● Data shown:
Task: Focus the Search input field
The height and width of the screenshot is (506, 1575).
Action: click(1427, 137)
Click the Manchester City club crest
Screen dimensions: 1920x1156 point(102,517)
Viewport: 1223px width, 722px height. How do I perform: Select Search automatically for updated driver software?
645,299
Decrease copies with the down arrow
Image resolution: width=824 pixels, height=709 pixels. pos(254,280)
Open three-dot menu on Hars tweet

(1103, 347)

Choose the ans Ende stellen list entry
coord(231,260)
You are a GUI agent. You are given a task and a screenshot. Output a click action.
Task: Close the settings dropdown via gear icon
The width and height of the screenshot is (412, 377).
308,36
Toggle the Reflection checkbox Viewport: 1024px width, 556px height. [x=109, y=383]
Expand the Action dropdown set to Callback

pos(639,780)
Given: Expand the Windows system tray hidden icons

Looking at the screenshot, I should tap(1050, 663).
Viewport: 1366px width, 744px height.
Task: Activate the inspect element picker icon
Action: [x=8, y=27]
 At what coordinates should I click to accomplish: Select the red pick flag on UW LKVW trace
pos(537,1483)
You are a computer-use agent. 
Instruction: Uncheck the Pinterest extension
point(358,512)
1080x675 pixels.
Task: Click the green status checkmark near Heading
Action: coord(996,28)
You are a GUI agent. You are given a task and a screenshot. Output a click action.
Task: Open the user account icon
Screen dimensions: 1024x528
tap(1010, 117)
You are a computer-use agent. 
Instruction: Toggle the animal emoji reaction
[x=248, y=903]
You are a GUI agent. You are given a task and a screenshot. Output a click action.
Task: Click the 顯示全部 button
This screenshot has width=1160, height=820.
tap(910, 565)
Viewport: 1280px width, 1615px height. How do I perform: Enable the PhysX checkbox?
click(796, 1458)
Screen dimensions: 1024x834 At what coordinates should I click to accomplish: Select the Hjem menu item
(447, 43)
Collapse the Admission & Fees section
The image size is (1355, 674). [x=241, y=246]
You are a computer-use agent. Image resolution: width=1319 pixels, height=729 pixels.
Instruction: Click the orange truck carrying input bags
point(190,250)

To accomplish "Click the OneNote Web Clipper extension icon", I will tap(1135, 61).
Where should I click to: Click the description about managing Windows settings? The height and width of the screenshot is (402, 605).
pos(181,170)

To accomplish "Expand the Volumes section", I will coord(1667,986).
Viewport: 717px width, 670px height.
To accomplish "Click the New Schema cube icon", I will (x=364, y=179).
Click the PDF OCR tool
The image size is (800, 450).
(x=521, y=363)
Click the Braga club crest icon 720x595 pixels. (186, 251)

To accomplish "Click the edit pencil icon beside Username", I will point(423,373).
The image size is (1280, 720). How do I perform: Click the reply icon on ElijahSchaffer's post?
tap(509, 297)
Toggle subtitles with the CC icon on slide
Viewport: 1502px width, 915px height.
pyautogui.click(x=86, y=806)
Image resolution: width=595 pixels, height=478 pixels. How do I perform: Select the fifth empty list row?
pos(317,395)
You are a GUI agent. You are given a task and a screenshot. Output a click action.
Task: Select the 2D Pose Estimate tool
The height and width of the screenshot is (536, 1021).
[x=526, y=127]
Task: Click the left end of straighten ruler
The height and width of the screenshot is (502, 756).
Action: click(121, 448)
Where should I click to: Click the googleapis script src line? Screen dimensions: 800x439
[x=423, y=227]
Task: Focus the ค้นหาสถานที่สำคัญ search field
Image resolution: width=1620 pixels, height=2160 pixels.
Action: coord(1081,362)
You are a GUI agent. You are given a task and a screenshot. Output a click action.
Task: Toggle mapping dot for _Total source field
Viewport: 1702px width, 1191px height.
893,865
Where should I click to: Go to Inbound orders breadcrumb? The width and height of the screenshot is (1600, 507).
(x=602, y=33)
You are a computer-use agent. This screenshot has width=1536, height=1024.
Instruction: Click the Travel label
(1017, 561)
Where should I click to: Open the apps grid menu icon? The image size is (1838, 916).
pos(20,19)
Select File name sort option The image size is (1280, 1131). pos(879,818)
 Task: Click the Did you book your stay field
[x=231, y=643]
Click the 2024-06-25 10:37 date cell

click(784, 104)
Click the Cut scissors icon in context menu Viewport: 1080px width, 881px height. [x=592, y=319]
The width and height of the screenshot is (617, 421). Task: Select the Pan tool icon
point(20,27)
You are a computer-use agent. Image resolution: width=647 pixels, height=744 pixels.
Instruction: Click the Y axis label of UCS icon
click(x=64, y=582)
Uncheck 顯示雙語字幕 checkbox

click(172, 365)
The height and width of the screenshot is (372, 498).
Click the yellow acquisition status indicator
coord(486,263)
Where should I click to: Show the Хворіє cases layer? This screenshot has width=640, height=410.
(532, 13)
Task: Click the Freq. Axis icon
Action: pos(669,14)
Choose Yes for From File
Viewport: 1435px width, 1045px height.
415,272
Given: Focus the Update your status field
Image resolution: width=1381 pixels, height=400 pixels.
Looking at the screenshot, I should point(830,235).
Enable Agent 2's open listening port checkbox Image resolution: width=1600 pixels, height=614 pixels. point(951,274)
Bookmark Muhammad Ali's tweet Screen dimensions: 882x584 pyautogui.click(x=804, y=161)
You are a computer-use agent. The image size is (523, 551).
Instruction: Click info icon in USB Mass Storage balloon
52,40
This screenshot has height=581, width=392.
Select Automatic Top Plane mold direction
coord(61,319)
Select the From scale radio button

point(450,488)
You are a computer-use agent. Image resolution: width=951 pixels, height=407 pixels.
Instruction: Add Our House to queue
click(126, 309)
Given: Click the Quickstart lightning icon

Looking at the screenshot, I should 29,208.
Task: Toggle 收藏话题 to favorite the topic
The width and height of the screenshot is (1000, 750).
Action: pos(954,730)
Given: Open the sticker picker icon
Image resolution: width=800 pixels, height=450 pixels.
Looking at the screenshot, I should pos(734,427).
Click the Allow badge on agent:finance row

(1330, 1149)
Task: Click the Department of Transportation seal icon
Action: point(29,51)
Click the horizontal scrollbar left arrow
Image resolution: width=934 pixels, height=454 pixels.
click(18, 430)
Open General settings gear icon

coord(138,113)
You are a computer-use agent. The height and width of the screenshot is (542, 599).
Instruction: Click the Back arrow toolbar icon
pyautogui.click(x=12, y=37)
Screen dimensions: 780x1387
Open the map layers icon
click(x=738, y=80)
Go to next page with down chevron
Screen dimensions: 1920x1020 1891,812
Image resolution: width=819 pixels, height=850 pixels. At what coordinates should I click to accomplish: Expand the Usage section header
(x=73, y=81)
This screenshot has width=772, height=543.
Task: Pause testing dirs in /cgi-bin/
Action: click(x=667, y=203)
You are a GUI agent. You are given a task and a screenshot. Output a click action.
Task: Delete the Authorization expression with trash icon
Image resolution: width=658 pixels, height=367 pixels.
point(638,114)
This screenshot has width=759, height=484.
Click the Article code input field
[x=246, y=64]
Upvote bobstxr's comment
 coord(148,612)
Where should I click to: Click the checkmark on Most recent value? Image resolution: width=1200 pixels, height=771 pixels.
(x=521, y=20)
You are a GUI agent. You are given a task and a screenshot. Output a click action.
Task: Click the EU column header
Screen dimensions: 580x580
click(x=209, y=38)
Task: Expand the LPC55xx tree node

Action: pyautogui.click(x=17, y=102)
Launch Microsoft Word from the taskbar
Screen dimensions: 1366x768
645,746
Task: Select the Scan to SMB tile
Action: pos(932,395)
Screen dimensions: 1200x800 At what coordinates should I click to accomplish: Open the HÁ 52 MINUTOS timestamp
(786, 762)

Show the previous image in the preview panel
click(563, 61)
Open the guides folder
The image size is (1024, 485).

● Work to be completed: Tally the lines in the records that contain the word "will"; the answer is that number and nothing more.

● Finished task: 4